* Work item *
Exactly how many lines in the data below contain the string "will"? Give that number and nothing else.

* Extracted records *
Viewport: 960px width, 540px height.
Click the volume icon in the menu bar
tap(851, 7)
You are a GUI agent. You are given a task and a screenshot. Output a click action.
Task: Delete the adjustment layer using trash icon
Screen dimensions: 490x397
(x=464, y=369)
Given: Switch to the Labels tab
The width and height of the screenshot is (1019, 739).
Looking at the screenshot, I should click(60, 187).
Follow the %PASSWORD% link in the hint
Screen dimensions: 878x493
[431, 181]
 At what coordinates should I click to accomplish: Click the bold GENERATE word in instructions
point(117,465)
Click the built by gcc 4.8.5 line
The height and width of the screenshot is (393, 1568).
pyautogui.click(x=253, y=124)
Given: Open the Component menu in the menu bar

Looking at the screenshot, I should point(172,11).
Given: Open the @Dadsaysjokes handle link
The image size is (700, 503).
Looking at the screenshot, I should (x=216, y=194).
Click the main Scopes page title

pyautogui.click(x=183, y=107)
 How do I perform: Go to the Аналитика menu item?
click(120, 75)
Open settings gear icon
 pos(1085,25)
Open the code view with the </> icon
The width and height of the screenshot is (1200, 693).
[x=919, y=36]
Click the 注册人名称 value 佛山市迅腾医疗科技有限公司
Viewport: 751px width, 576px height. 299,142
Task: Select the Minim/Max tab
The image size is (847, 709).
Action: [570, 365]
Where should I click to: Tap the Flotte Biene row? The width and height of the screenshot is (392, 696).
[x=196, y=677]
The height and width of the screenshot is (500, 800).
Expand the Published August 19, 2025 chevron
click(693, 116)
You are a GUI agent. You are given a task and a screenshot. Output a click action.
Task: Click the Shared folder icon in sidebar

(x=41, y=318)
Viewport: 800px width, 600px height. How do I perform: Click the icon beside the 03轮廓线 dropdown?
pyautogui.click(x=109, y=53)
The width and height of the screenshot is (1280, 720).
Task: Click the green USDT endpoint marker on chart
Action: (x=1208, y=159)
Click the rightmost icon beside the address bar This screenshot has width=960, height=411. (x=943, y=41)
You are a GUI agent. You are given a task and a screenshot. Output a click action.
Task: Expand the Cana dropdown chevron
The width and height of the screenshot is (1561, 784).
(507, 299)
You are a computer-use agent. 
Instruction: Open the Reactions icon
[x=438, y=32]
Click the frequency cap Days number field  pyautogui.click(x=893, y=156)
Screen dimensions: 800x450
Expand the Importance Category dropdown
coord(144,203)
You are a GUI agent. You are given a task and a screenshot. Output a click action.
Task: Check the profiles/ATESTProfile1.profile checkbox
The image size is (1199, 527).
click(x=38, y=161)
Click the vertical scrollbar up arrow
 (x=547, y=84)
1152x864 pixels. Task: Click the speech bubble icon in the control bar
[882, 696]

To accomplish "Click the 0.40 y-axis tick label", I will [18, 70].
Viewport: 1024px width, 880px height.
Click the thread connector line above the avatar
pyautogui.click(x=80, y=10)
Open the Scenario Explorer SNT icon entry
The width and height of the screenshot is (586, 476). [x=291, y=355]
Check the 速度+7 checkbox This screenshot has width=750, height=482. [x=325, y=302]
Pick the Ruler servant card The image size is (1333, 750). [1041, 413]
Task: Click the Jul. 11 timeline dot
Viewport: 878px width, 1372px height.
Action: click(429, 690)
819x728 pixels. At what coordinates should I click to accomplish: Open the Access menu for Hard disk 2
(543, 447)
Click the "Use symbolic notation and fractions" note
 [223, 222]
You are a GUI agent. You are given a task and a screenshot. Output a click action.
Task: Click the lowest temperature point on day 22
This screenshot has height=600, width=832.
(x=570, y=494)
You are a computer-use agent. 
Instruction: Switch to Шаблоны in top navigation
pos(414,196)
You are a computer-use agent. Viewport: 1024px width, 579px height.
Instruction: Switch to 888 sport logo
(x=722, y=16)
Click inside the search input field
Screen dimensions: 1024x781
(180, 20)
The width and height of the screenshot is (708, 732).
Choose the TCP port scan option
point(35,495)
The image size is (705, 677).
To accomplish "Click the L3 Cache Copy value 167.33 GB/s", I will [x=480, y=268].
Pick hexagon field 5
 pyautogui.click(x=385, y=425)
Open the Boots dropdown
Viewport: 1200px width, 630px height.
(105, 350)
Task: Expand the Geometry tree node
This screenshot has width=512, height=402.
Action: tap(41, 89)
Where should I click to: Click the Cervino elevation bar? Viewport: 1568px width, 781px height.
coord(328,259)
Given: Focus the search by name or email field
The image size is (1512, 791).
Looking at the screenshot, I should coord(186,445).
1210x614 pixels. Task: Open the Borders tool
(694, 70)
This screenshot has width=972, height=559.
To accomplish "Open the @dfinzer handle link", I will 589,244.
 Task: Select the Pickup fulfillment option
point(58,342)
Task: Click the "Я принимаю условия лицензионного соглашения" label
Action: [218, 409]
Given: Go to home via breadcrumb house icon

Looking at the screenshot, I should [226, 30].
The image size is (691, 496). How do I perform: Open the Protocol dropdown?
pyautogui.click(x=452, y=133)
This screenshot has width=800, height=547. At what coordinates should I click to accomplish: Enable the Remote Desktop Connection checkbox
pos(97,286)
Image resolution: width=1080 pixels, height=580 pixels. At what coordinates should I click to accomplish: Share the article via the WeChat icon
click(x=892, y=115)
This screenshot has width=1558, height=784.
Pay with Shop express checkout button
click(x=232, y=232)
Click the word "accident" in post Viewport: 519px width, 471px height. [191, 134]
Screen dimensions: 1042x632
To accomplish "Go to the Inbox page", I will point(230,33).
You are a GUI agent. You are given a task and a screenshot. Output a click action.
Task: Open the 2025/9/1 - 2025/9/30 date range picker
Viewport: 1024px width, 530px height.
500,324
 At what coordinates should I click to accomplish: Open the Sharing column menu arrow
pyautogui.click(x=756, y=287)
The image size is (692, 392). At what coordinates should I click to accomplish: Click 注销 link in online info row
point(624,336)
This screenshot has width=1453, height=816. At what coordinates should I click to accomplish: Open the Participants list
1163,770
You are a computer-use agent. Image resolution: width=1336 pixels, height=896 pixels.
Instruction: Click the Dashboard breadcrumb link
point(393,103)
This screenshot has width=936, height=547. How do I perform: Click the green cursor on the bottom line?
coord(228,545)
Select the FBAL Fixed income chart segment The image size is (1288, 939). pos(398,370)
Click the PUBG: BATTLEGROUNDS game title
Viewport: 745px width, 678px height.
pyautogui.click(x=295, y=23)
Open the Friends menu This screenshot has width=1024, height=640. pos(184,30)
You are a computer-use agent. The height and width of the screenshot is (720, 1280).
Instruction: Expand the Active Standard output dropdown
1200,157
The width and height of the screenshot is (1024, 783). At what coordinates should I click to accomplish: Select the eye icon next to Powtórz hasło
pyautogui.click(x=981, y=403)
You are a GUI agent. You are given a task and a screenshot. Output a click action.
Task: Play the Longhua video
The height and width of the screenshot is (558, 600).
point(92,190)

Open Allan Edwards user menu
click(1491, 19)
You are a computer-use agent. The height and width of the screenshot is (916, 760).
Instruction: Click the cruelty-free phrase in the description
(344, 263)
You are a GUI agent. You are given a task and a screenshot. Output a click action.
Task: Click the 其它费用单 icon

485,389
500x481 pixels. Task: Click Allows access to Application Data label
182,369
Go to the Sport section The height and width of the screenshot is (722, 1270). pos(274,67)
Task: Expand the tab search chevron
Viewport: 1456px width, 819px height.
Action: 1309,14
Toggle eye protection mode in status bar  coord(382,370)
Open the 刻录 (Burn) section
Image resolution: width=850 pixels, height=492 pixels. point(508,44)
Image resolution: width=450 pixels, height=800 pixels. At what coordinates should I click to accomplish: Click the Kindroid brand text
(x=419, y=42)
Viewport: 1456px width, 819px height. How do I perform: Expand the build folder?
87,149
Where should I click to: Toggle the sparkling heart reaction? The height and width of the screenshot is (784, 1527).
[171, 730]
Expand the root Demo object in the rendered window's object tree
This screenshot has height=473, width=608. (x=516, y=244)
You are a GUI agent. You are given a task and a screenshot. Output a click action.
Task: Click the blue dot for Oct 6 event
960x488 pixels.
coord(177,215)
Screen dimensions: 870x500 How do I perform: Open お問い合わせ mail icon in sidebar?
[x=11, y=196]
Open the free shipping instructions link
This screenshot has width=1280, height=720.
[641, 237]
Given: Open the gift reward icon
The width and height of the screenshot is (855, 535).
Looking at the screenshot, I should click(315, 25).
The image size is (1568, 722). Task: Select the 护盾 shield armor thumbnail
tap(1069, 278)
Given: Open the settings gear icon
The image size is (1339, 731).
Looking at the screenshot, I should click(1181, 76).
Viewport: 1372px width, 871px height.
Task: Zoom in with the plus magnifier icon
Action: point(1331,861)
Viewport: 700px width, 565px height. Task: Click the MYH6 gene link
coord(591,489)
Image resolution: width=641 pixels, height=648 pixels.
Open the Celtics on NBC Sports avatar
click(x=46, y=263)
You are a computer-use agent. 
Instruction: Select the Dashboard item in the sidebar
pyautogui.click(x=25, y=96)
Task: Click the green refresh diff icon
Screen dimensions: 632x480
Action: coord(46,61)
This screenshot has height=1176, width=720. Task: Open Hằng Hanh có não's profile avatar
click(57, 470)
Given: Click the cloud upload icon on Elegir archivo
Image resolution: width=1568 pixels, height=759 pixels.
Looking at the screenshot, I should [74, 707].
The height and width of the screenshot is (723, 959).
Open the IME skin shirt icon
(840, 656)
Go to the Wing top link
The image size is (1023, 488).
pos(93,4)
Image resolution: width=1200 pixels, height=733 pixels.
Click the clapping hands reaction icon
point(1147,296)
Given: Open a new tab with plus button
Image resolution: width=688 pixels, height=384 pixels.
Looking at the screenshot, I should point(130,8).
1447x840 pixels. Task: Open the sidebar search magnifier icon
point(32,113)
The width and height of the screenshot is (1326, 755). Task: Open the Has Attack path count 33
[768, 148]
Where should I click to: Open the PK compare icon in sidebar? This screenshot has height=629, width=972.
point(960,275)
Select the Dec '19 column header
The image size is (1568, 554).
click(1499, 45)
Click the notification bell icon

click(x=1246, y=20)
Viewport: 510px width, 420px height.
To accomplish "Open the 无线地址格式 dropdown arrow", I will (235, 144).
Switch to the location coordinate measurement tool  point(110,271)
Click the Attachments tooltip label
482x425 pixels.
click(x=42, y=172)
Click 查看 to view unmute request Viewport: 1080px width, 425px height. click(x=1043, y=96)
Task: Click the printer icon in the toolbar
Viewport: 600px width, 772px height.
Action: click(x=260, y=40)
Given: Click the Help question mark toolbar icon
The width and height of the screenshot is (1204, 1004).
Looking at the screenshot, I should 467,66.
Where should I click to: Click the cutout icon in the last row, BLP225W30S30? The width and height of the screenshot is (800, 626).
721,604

* Task response *
5